Parallel generation!

In [None]:
# torch.manual_seed(1)
generator(
    ["Once upon a time,"] * 2,
    generation_config=generation_config
)

---

## Deeper:`Tokenizer` and `Model` classes

What does the pipeline do under the hood?

In [None]:
tokenizer = GPT2Tokenizer.from_pretrained("gpt2")
model = GPT2LMHeadModel.from_pretrained(
    "gpt2",
    pad_token_id=tokenizer.eos_token_id # add the EOS token as PAD token to avoid warnings
).to(device) # to GPU/MPS/CPU

### Note on model classes

Huggingface automates everything, so instead of `GPT2LMHeadModel` and `GPT2Tokenizer` you can use `AutoModelForCausalLM`, `AutoTokenizer`.

```python
from transformers import AutoModelForCausalLM, AutoTokenizer
tokenizer = AutoTokenizer.from_pretrained("gpt2")
model = AutoModelForCausalLM.from_pretrained("gpt2", pad_token_id=tokenizer.eos_token_id).to(device)
```

The automation of the right choice of model architecture by the Huggingface library has become so popular that these autoclasses are used almost everywhere now.

### The tokenizer

See [the Preprocess](https://huggingface.co/docs/transformers/preprocessing) tutorial on Huggingface for more details.

In [None]:
toks = tokenizer.encode("Oh sweet midnight")
print(toks)
print(tokenizer.decode(toks))
print()

toks = tokenizer(["Oh sweet midnight", "harbinger of doom"])
print(toks)
print(tokenizer.batch_decode(toks['input_ids']))

In [None]:
input_ids = tokenizer.encode('Once upon a time', return_tensors='pt') # pytorch tensors
print(input_ids)

batched_input_ids = torch.tile(input_ids, (4,1)).to(device) # just copying the tensor 4 times
print(batched_input_ids)

### Generate Text!

In [None]:
# encode context the generation is conditioned on
input_ids = tokenizer.encode('Once upon a time', return_tensors='pt') # pytorch tensors

batched_input_ids = torch.tile(input_ids, (4,1)).to(device) # copy and place on GPU/MPS/CPU

# same logic as before
generation_config = GenerationConfig.from_pretrained("gpt2")
generation_config.pad_token_id = generation_config.eos_token_id
generation_config.max_length = 25
generation_config.do_sample = True
generation_config.top_p = 0.95
generation_config.temperature = .9

# generate text until the output length (which includes the context length) reaches 50
output = model.generate(
    batched_input_ids, # try input_ids as well for a single strand
    generation_config=generation_config,
)

In [None]:
texts = tokenizer.batch_decode(output, skip_special_tokens=True)

for t in texts:
    wrap_print(t)
    print("-" * 40)

---

# Experiments

1. Test everything!
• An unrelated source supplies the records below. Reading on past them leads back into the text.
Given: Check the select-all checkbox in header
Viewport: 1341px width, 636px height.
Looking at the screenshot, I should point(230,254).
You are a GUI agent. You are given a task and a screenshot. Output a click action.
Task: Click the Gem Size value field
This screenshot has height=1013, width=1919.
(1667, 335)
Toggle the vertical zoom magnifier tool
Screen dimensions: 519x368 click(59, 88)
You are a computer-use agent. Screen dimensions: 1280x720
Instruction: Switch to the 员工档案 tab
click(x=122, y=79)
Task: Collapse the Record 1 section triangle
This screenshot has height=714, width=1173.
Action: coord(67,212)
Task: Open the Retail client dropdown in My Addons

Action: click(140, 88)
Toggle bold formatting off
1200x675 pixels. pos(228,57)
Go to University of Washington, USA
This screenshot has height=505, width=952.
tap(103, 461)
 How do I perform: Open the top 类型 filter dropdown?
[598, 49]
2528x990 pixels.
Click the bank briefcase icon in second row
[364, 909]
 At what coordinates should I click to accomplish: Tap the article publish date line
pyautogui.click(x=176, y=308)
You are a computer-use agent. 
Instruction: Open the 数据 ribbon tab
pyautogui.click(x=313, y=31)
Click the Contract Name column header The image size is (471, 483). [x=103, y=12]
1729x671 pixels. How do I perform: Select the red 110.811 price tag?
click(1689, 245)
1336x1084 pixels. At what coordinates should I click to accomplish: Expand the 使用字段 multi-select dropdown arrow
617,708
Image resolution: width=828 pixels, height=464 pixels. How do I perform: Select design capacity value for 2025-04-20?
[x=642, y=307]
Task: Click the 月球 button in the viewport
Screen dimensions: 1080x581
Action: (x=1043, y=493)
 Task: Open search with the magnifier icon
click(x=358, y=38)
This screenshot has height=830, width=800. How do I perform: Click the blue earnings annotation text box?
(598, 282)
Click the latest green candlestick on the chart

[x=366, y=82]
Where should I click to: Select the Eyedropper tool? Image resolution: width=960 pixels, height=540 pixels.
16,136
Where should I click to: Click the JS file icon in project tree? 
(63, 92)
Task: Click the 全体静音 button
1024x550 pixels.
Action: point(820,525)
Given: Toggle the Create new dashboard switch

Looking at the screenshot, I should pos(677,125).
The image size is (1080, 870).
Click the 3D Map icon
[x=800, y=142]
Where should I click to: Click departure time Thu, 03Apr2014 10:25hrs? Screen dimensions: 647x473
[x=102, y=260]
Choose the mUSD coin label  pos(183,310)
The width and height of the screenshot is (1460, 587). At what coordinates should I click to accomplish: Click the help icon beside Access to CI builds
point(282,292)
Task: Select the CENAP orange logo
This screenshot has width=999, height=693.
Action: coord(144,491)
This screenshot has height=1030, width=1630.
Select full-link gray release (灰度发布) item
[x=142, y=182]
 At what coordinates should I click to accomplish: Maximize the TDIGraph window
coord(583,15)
Make sure you understand and develop an intuition of:
 - the various parameters: `temperature`, `top_k`, `top_p`;
 - the `tokenizer` object to convert text into tokens and back;
 - how to handle the whole pipeline;
   Also, you can search for different [models](https://huggingface.co/models?pipeline_tag=text-generation&sort=downloads)! (Some of them may exceed your GPU capacity, beware). People have finetuned language models on many types of texts.
2. Can you think of a way to introduce computational thinking into this? Ideas:
  - First, you could explore ways of making things look nicer? Instead of just having a list of objects? You could write a nice print function that knows exactly how to take the model output and print it in a nice way. The specialised Python package with many text functionalities is [textwrap](https://docs.python.org/3/library/textwrap.html) (see also [here](https://www.geeksforgeeks.org/textwrap-text-wrapping-filling-python/);
  - Can you think of ways to construct a writing **loop**? By that, I mean:  
    a. Prepare prompt  
    b. Generate one or more strands of text  
    c. Select text from strands, go back to a.  
    This could simply mean writing a system of helper functions and classes to assist you in the writing...
  - One could imagine all sorts of strange ways to work with text, from programmatically chunking the generated text and scrambling it before using it again as a prompt, to explore what the model does if you use unreasonable parameters (e.g. a very high or low `temperature`).
  - Also, can you think of ways to work with various strands of text (Taking advantage of the fact that a model can generate in parallel)?

3. Something that has already been the subject of a lot of debate and controversy, is the exploration of the *biases* of the models (and there are tons!). GPT-2 was trained mostly on Internet text, top-ranked reddit posts, etc. (see [this open-source replication](https://github.com/jcpeterson/openwebtext)). Unsurprisingly, the topics and points of view reflect that corner of human activities...